Because EMA(EMA(EMA)) is used in the calculation. TEMA needs 3 × period – 2 samples to start producing values in contrast to the period samples needed by a regular EMA.

Patrick Mulloy, in 1994, discovered that by developing a third exponential moving average (EMA2) and its moving averages. It reduced the delay between indicator and price action. The Exponential Moving Average (EMA) attaches greater weight to recent price observations. The TRIX (Triple Exponential Moving Average) developed by Jack Hutson. It is a momentum indicator very similar to the EMA and is used to filter out movements in price movements that are insignificant for a larger trend. The Triple Exponential Moving Average, or TEMA, developed by Mulloy. It sought to reduce the delay of a typical exponential Moving Average by tripling the weighting of recent prices. The Moving Average Convergence indicator compares two moving averages of a price.
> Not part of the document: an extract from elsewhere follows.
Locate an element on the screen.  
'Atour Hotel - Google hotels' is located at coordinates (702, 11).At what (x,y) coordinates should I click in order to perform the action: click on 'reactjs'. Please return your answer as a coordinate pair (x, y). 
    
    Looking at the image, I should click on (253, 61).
It uses a signal indicating a buy or sell moment, such as the 9-day average for exponential moving values.

Generally, the 50- and 200-day EMAs are used as good indicators for long-term trends. If a stock price crosses its 200-day moving average, it is a technical signal that a reversal has occurred. Forex traders that use technical analysis find moving averages useful. It is insightful when they are applied correctly.
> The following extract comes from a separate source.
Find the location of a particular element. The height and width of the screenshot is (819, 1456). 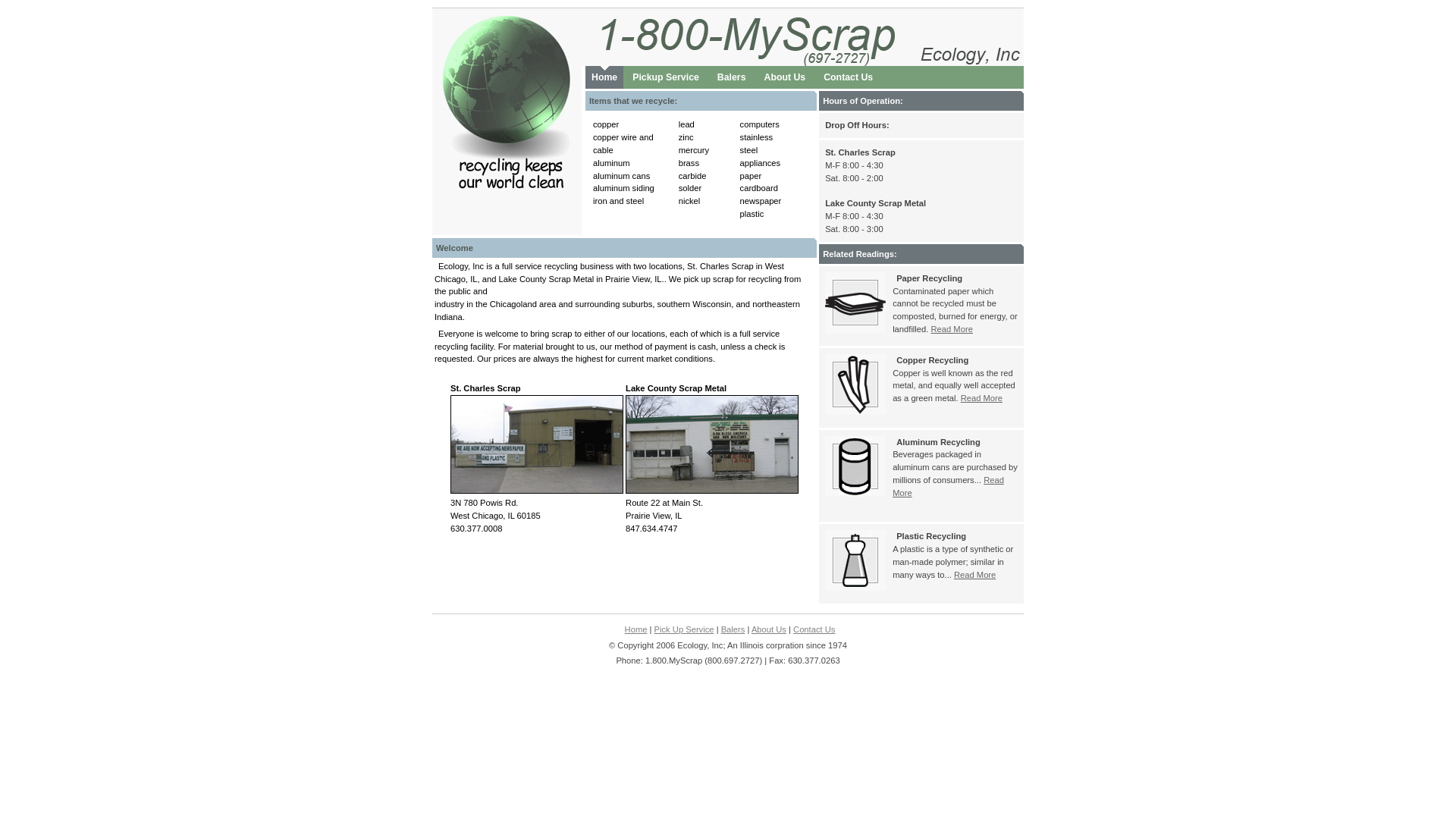

'Home' is located at coordinates (625, 629).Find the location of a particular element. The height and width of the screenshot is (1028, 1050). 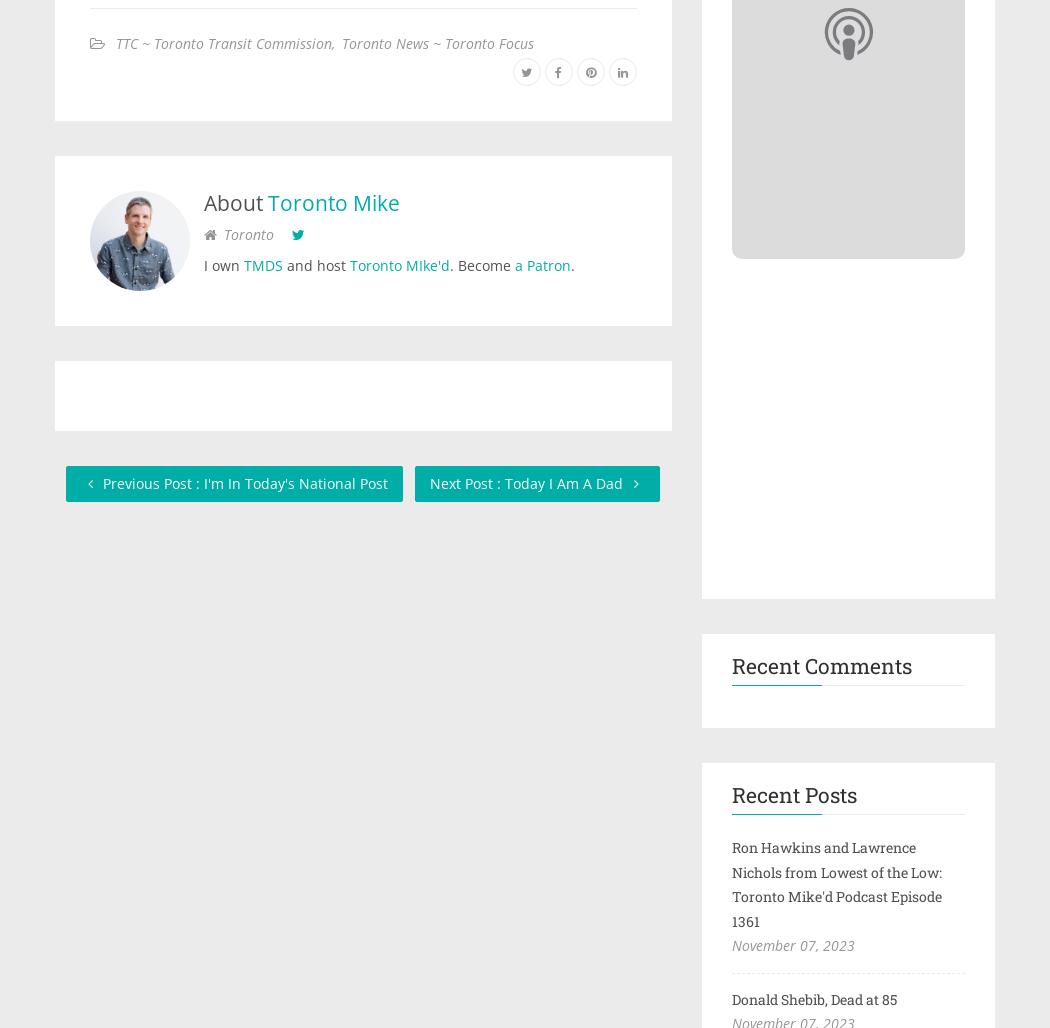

In Forex trading, the triangular moving average (TMA) is a technical indicator that is similar to the other moving averages. It shows the mean price of an asset over a specified number of data points—usually a number of price bars.

SMA calculates the average of price data. It also assigns equal weighting to all the values. EMA gives more weight to current data, more specifically, it gives a higher weighting to recent prices.

Literally as much as your broker requires. But, if you don’t have at least $1,000 of risk capital (I. e. money you don’t need to use to pay your bills or live your life), you might want to reevaluate whether or not you’re ready for a real Forex trading account.